Malaysian former lawyer

Tey Tsun Hang (born 1970–1972; 郑尊行 (Zhèng Zūn Xíng)) is a Malaysian former lawyer, legal academic, and judge of the Subordinate Courts of Singapore.

== Education ==
Tey received an LLB from King's College London and a BCL from St Hugh's College, the University of Oxford.

== Career ==
Tey was appointed assistant professor of law at the National University of Singapore (NUS) in 1997, before undertaking a clerkship at the Supreme Court of Singapore in 2000. He later became a prosecutor and district judge, before returning to NUS as an associate professor.

On 28 May 2013, Tey was convicted of corruption for allegedly procuring gifts and intimate relations from a student for better grades, following which he was also fired from NUS. At trial, Tey defended himself, though he later opted to appeal the decision while serving the five-month jail term, through a new lawyer, Peter Low. and was subsequently acquitted. The appeal was only decided after he had completed his sentence; in the High Court's decision, Justice Woo Bih Li found that, although Tey had indeed abused his position to engage in sexual relations with a student, he was not guilty of corruption as the relationship was not entered into for grades.

After his release, Tey claimed that his prosecution was politically motivated, which a 2014 article in the Australian Journal of Asian Law supported. Through his lawyer at the time, M Ravi, Tey also filed for judicial review of his dismissal from NUS, arguing that his tenure protected him from dismissal. In October 2013, Tey left Singapore without a valid re-entry permit, subsequently losing his Singaporean permanent residency status. Tey later filed another judicial review lawsuit against the Immigrations and Checkpoints Authority of Singapore, but the suit was dismissed on the grounds that Tey had not first exhausted all available alternatives, a procedural requirement for judicial review to be considered.

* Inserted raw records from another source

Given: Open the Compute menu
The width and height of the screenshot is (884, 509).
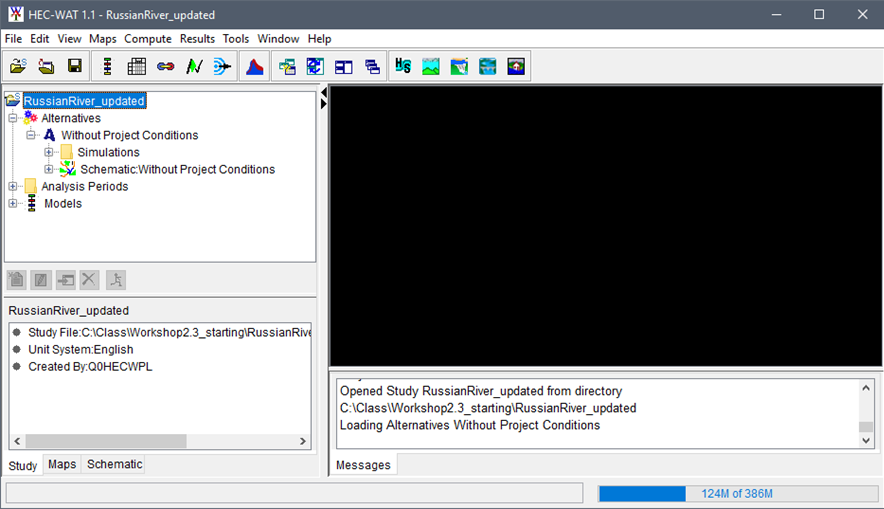Looking at the screenshot, I should click(x=148, y=39).
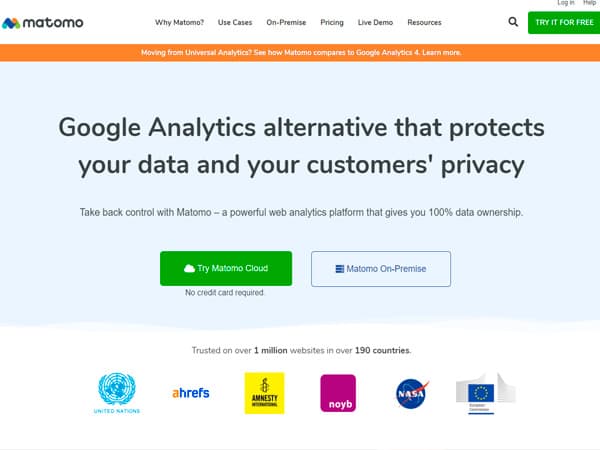Click the Try Matomo Cloud button
The height and width of the screenshot is (450, 600).
(x=226, y=268)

== Selected bibliography ==

- Tey, Tsun Hang (2010). "Death Penalty Singapore-Style: Clinical and Carefree"
- Tey, Tsun Hang (2008). "Singapore's Electoral System: Government by the People?"
- Tey, Tsun Hang (2008). "Confining the Freedom of the Press in Singapore – A 'Pragmatic' Press for 'Nation Building'?"
- Tey Tsun Hang (2008). "Singapore's Jurisprudence of Political Defamation and its Triple-Whammy Impact on Political Speech"
- Tey Tsun Hang (2008). "Excluding Religion from Politics and Enforcing Religious Harmony – Singapore-Style".